Uitleg pensioen
Niveau 2 - Stap 2 - Overheidspensioen

» Welkom op de eerste verdieping

De eerste verdieping heet “overheidspensioen”. Op deze verdieping is er goed nieuws. De eerste verdieping is namelijk voor nagenoeg iedereen aanwezig. De overheid in Nederland zorgt ervoor dat iedere inwoner van Nederland deze eerste verdieping heeft. Mensen denken vaak dat deze verdieping gelijkstaat aan de AOW, dat is echter niet zo. De AOW is alleen voor Leven. Graag vertellen we je meer over de drie pensioenredenen op deze verdieping:

  • Ouderdom Voor inkomen nadat je stopt met werken heeft de overheid de AOW in het leven geroepen. AOW is een afkorting voor Algemene Ouderdomswet. De AOW is in 1957 bedacht door de overheid voor het levensonderhoud na je werkzame jaren. Vanaf 1957 tot 2013 kon je een AOW-uitkering krijgen vanaf je 65e. Vanaf 2013 gaat die leeftijd echter omhoog. Wil je weten wat jouw leeftijd is waarop je AOW krijgt? Klik dan hier.

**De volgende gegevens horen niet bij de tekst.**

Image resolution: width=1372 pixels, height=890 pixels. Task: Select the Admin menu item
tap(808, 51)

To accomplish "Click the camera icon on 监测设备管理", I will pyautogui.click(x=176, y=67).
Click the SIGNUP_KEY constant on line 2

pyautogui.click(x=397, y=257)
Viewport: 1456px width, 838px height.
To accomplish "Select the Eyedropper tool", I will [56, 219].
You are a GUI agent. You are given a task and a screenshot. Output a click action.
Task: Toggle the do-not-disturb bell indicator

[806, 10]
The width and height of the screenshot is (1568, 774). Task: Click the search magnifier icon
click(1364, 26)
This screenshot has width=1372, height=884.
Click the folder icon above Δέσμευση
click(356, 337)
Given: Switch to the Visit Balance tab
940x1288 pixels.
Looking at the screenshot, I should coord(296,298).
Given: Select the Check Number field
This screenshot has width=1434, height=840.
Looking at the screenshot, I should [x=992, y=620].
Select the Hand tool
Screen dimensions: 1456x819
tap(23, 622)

    Als je AOW ontvangt, wordt dit betaald door alle mensen die dan nog niet AOW ontvangen en nog werken. De AOW-premie die zij betalen wordt direct gebruikt voor het betalen van alle AOW-uitkeringen: de premie wordt “omgeslagen” naar de AOW-uitkeringen. Het principe dat de werkende bevolking de uitkering betaalt van de mensen die AOW krijgen, noemen we in de pensioenwereld daarom het “omslagstelsel”. De overheid heeft de “Sociale Verzekeringsbank” (SVB) opgericht om onder andere de AOW uit te voeren.

    Iedereen die in Nederland woont of werkt voor zijn AOW leeftijd, krijgt AOW. De hoogte van het bedrag dat je krijgt, is afhankelijk van een aantal zaken. Voor elk jaar dat je in de 50 jaar voor je AOW in Nederland woont of werkt, spaar je 2% AOW. Op je AOW leeftijd heb je dan 50 jaar lang 2% gespaard, dat is dus 100%.

    Als je in die 50 jaar voor je AOW in het buitenland hebt gewoond of gewerkt, dan kan het zijn dat je minder dan 100% AOW ontvangt. Je kunt er dan voor kiezen om bij de SVB een vrijwillige verzekering af te sluiten, om toch gewoon de opbouw van je AOW voort te zetten. Voor deze verzekering betaal je dan jaarlijks een premie. Die premie is een percentage van je totale inkomen in dat jaar. In 2015 is dat bijvoorbeeld 17,9% van je inkomen. Hierbij zijn sommige uitgaven en de algemene heffingskorting wel aftrekbaar van je inkomen voor de belasting. Daarnaast is er een minimaal in te leggen premie van € 508,- per jaar en een maximaal in te leggen premie van € 5.088,- in 2015. Je ziet dus dat de in te leggen premie best hoog kan worden. Het kan voor jou dan voordeliger zijn om op een andere verdieping van je pensioenhuis wat extra pensioen op te bouwen, in plaats van dit bij de SVB bij te verzekeren. Wil je weten wat voor jou het meest gunstig is? Een adviseur kan je hier een goed advies over geven. Zo weet je wat voor jou de meest gunstige manier is om extra pensioen op te bouwen.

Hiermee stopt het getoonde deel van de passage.